Tonight I’m at the Municipal Liaisons’ write-in at Your Mom’s Basement in White Bear Lake, Minnesota. It’s dark and windy outside, with the neon of the strip mall showing in the darkness across the street. Earlier we had lowering grey skies over foliage gone to rust-and-gold, with dry leaves blowing in the street.

Dry enough to whisper, like ghosts.

The darker and colder it gets, the closer I move to the storytelling magic. I’m recovering from three months of illness that left me bone-tired and feeling like a failure because I hadn’t gotten done any of the things on the List of Things to Do.
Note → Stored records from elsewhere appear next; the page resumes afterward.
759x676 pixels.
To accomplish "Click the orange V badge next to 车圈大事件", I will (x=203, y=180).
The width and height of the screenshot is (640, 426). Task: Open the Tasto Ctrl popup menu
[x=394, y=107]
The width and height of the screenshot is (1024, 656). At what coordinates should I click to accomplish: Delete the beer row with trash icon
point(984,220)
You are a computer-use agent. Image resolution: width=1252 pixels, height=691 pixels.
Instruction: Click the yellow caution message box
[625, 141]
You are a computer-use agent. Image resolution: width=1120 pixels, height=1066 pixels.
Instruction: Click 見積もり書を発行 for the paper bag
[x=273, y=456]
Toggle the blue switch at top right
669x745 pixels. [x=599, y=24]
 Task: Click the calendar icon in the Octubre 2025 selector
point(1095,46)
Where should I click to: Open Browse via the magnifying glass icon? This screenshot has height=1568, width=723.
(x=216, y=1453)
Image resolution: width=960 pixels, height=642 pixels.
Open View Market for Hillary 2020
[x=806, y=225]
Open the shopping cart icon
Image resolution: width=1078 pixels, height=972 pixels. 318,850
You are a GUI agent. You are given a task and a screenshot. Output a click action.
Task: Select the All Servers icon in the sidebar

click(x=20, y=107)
My Work in Progress has dragged along at something less than professional speed.

Tonight I managed 1200 words or so, which made me feel as if I’d come back to life. I know I’m feeling depressed rather than merely sluggish if I walk three miles and still feel crummy. I know that I’m in a real writing slump if I don’t feel like a human after writing a couple of thousand words.

For the last few months, I haven’t managed even a thousand a day. I’ve been reading other people’s novels and short stories. That’s sharpened my editorial eye for the characteristic tics and failings of my own first-draft prose; at the same time, I have to remind myself that I can’t see anybody else’s first draft but my own (well, and the handful of NaNo buddies with whom I exchange raw manuscripts).

The more I write, though, the more capable I feel as a writer.

So tonight, another bout of fiction writing before I bid a fond farewell to these precincts and head home.